Der Mannschaftstierarzt der deutschen Spring- und Dressurreiter bei den Olympischen Spielen in Hongkong Dr. Björn Nolting sieht sich in dem offenen Brief mehrerer Pferdefreunde, der auch auf der ST. GEORG-Website veröffentlicht ist zusammen mit einer Antwort von Friedrich Otto-Erley, Leiter der Abteilung Sport der Deutschen Reiterlichen Vereinigung, nicht im richtigen Zusammenhang zitiert.

Auf die Frage der Journalisten, ob ihm aus der Vergangenheit schon einmal Capsaicin bekannt wurde, habe er wie folgt geantwortet:
Mir sind zwei Fälle bekannt, in denen Capsaicin in den Laboren nachgewiesen wurde. Einmal in Paris bei einem Rennpferd, bei dem die Muskulatur mit dem Produkt Equi-Block eingerieben worden war. Ein zweites Mal aus dem Labor in Hong Kong.

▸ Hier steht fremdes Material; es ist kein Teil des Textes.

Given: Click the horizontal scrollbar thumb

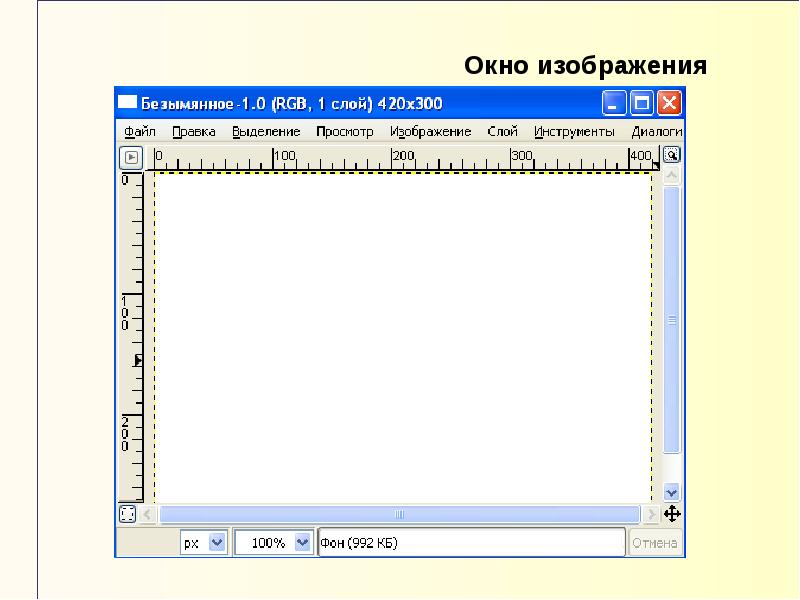Looking at the screenshot, I should click(399, 514).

Dort wurde die Substanz bei der Analyse eines Futterzusatzmittels zur Immunsteigerung mit Namen Stimune gefunden. Schaut man ins Internet wird Stimune als erstes als Futterzusatz bei der Haltung von Koi-Karpfen erwähnt.
Allerdings kann sich keiner der in Hongkong anwesenden Journalisten daran erinnern, dass Nolting das Mittel Stimune erwähnt hat.